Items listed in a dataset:
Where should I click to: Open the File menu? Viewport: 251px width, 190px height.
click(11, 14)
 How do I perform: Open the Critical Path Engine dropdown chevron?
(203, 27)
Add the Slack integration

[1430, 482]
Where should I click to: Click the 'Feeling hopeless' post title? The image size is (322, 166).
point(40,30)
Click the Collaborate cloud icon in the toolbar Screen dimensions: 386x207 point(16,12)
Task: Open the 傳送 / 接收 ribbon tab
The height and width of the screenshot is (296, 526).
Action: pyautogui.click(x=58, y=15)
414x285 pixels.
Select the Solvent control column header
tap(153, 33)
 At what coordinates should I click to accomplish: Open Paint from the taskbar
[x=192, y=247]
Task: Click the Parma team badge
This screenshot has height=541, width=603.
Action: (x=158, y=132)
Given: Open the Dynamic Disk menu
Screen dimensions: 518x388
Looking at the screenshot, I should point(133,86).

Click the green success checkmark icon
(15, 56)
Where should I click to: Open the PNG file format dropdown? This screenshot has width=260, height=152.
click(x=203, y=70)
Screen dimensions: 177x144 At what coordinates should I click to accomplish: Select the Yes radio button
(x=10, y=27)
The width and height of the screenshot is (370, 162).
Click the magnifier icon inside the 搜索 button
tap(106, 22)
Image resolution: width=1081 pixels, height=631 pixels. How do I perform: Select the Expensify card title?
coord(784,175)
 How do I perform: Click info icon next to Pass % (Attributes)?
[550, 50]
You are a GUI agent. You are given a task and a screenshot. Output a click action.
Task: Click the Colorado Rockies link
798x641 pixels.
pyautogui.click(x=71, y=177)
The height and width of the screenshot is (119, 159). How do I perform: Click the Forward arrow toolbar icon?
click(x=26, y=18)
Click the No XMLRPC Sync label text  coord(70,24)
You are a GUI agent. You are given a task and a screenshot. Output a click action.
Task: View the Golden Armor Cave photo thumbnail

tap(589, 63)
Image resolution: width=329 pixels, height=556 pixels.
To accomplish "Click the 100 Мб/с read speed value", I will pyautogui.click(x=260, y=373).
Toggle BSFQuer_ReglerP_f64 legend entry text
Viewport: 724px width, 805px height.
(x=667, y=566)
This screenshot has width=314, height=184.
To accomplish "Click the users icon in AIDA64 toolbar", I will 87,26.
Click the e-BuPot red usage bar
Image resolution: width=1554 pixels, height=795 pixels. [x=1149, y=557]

WORK TASK:
Would you please repeat exactly the lines above, starting at the line with "This screenshot has height=541, width=603." and stopping at the line with "The width and", both included?

WRITTEN ANSWER:
This screenshot has height=541, width=603.
Action: (x=158, y=132)
Given: Open the Dynamic Disk menu
Screen dimensions: 518x388
Looking at the screenshot, I should point(133,86).

Click the green success checkmark icon
(15, 56)
Where should I click to: Open the PNG file format dropdown? This screenshot has width=260, height=152.
click(x=203, y=70)
Screen dimensions: 177x144 At what coordinates should I click to accomplish: Select the Yes radio button
(x=10, y=27)
The width and height of the screenshot is (370, 162).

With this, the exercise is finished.